Looking for recipes with cherry tomatoes, or grape tomatoes, did not use to be a big part of my day. But I have learned that sauteed cherry tomatoes are a great side to serve with almost any main course, but my favorite is salmon. You can make a whole dinner out of this by simply laying down some greens, I normally use arugula, place your pan seared salmon fillet on top and then spoon on some of your tomatoes, and boom, dinner!
Again, like many of the dishes that I cook, there is nothing really fancy going on here, just getting some fresh ingredients chopped and prepped, and then a bit more time to cook it all. This recipe can take a long time, if you need it to, or a relatively short time if that is more convenient. Once you have your tomatoes and other ingredients chopped, they can sit around in a bowl while you get other things situated, or if you prefer, you can get everything right into a pan and to the table in well under an hour.
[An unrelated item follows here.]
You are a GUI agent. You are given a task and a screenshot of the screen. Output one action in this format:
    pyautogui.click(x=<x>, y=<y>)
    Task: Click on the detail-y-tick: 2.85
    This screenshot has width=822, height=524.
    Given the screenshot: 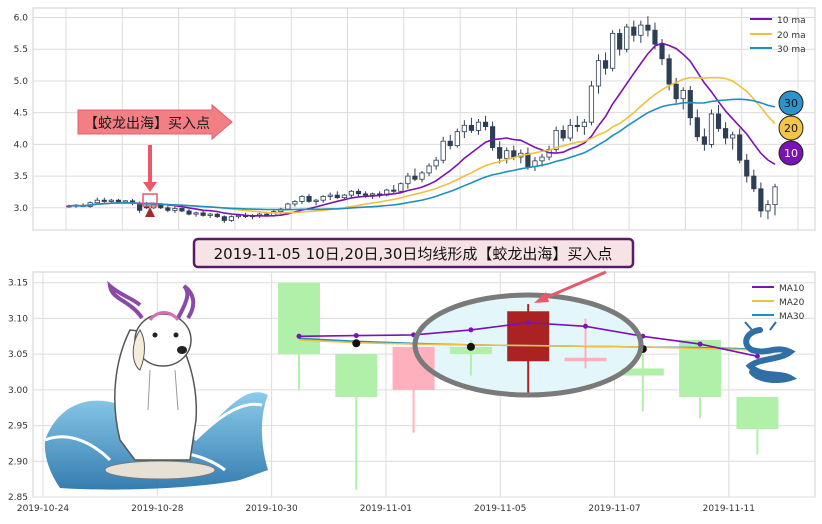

If I remember correctly, this is very similar to a recipe that I saw in one of Ina Garten’s cookbooks, but I don’t recall the exact title or the measurements of the ingredients, which is great since it allows me to not measure much of anything during this recipe. There are probably a lot of sauteed grape tomato or roasted cherry tomato recipes out there, but they all seem to be fairly similar. Find a tomato type that you like, add a few other ingredients that you like, throw them all together in a pan with some olive oil, salt and pepper, and what comes out should be pretty darn good! As long as you don’t burn it, this is pretty hard to mess up too badly. Famous last words, right? Try it out and let me know how it goes.
Pan Sauteed Cherry Tomatoes
- 2 pints of grape or cherry tomatoes
- chopped shallots or garlic if desired
- chopped banana peppers or peperoncino if desired
- 2 tablespoons olive oil
- Salt and pepper
- 1 tablespoon balsamic vinegar
- Rinse tomatoes and then slice in half, stem to stem, and place in a medium sized bowl
- Add chopped shallots or onion if desired
- Add chopped or pressed garlic if desired
- Add chopped banana peppers if desired
- Add enough olive oil to liberally coat all of the tomatoes and season with salt and pepper to taste
- Heat skillet on stove over medium heat and add tomato mixture
- Stir every 5-10 minutes until the sauteed cherry tomatoes reach the desired consistency, about 30-45 minutes in my house
- Add about 1 tablespoon of balsamic vinegar and stir
- Serve warm on top of main dish, or on side as a hot salad
Depending on how much your dinner guests enjoy tomatoes will determine how many servings you will get out of this recipe. For my family, I’ll call it four decent sized servings, though sometimes it gets reduced to three. But for the sake of determining nutrition values, let’s go with four. Also, as a big fan of olive oil, I am sure that sometimes I manage to splash a bit more in the pan than the two tablespoons that the recipe calls for. If you are likely to do the same, just make sure that you make a mental note that the nutrition numbers below won’t apply, and that most of the calories and fat in this recipe comes from the oil. But it is so worth it!